Abstract: Diffusion models have emerged as a popular method for 3D generation. However, it is still challenging for diffusion models to efficiently generate diverse and high-quality 3D shapes. In this paper, we introduce OctFusion, which can generate 3D shapes with arbitrary resolutions in 2.5 seconds on a single Nvidia 4090 GPU, and the extracted meshes are guaranteed to be continuous and manifold. The key components of OctFusion are the octree-based latent representation and the accompanying diffusion models. The representation combines the benefits of both implicit neural representations and explicit spatial octrees and is learned with an octree-based variational autoencoder. The proposed diffusion model is a unified multi-scale U-Net that enables weights and computation sharing across different octree levels and avoids the complexity of widely used cascaded diffusion schemes. We verify the effectiveness of OctFusion on the ShapeNet and Objaverse datasets and achieve state-of-the-art performances on shape generation tasks. We demonstrate that OctFusion is extendable and flexible by generating high-quality color fields for textured mesh generation and high-quality 3D shapes conditioned on text prompts, sketches, or category labels. Our code and pre-trained models are available at https://github.com/octree-nn/octfusion.

• The paper introduces OctFusion, advancing 3D shape generation by integrating octree-based latent representations with a unified multi-scale diffusion model.
• It employs a U-Net architecture with shared weights across octree levels and local SDF decoding via MLPs to reduce complexity and speed up mesh conversion.
• Empirical results on ShapeNet and Objaverse demonstrate its rapid, high-resolution mesh creation and robust performance in both unconditional and conditional scenarios.

OctFusion: Octree-based Diffusion Models for 3D Shape Generation

In the domain of 3D shape generation, the need for efficient and high-quality methods has become increasingly critical due to applications spanning from virtual reality to gaming. The paper "OctFusion: Octree-based Diffusion Models for 3D Shape Generation" addresses existing challenges in generating diverse and high-resolution 3D shapes through diffusion models. The authors present a novel framework, OctFusion, utilizing octree-based latent representations coupled with a unified multi-scale diffusion model.

OctFusion advances the capability to generate 3D shapes with resolutions initially unattained by existing methodologies, due primarily to its efficient representation of 3D data and the sharing mechanism within its diffusion model. The key innovation lies in employing a volumetric octree structure augmented by latent features at each node, which are decoded into local signed distance fields (SDFs) using shared multilayer perceptrons (MLPs). This combination exploits the strengths of both implicit and explicit representations, thereby supporting the creation of detailed and continuous shape surfaces with resolutions up to 1024.
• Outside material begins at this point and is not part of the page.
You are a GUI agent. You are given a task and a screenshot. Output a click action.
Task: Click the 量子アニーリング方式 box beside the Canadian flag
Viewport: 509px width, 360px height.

The unified diffusion model proposed in this paper diverges from traditional cascaded approaches by enabling weight and computation sharing across various octree levels. The significance of this lies in reducing training complexity and enabling efficient and fine-grained shape generation. Specifically, the model leverages a U-Net architecture designed to revert the noising process intrinsic to diffusion models, effectively predicting clean signals from noised octrees. This strategy, coupled with octree hierarchical structure considerations, allows OctFusion to generate detailed shapes efficiently even at higher resolutions.

Empirically, OctFusion was assessed against several prominent datasets, showcasing superior performance in both unconditional and conditional scenarios. Numerical results highlight its proficiency with high retrieval scores on the ShapeNet and Objaverse datasets. Specifically, the model exhibited a capacity to convert implicit fields to meshes in under 2.5 seconds on an Nvidia 4090 GPU, outperforming many contemporary frameworks.

Additionally, OctFusion's framework demonstrates significant generalization capabilities. It supports text/sketch-conditioned generation and textured mesh generation, broadening its adaptability and application scope. By extending the diffusion model to color fields, OctFusion adds another dimension to its 3D modeling potential, establishing itself as a versatile tool in conditional generation tasks.

The theoretical implications of OctFusion's development lie in its novel combination of octree-based latent spaces and unified diffusion processing, signaling improved pathways in achieving high-resolution 3D shape modeling. This work also potentially reduces the burden of computational requirements typically associated with high-resolution 3D generation, promoting practical applications within resource-constrained environments.

Speculating on future developments, OctFusion could be further optimized and scaled to accommodate even more complex datasets and larger models. Possible directions for exploration might include the integration of more sophisticated latent space manipulation techniques or the expansion into real-time generation systems.

Overall, OctFusion contributes a substantial advancement in the field of 3D shape generation, providing a robust and efficient framework that effectively balances quality with computational feasibility. Its adoption could influence forthcoming methodologies, setting a precedence for models that aim to harness the combined power of latent and explicit geometric representations in conjunction with novel diffusion techniques.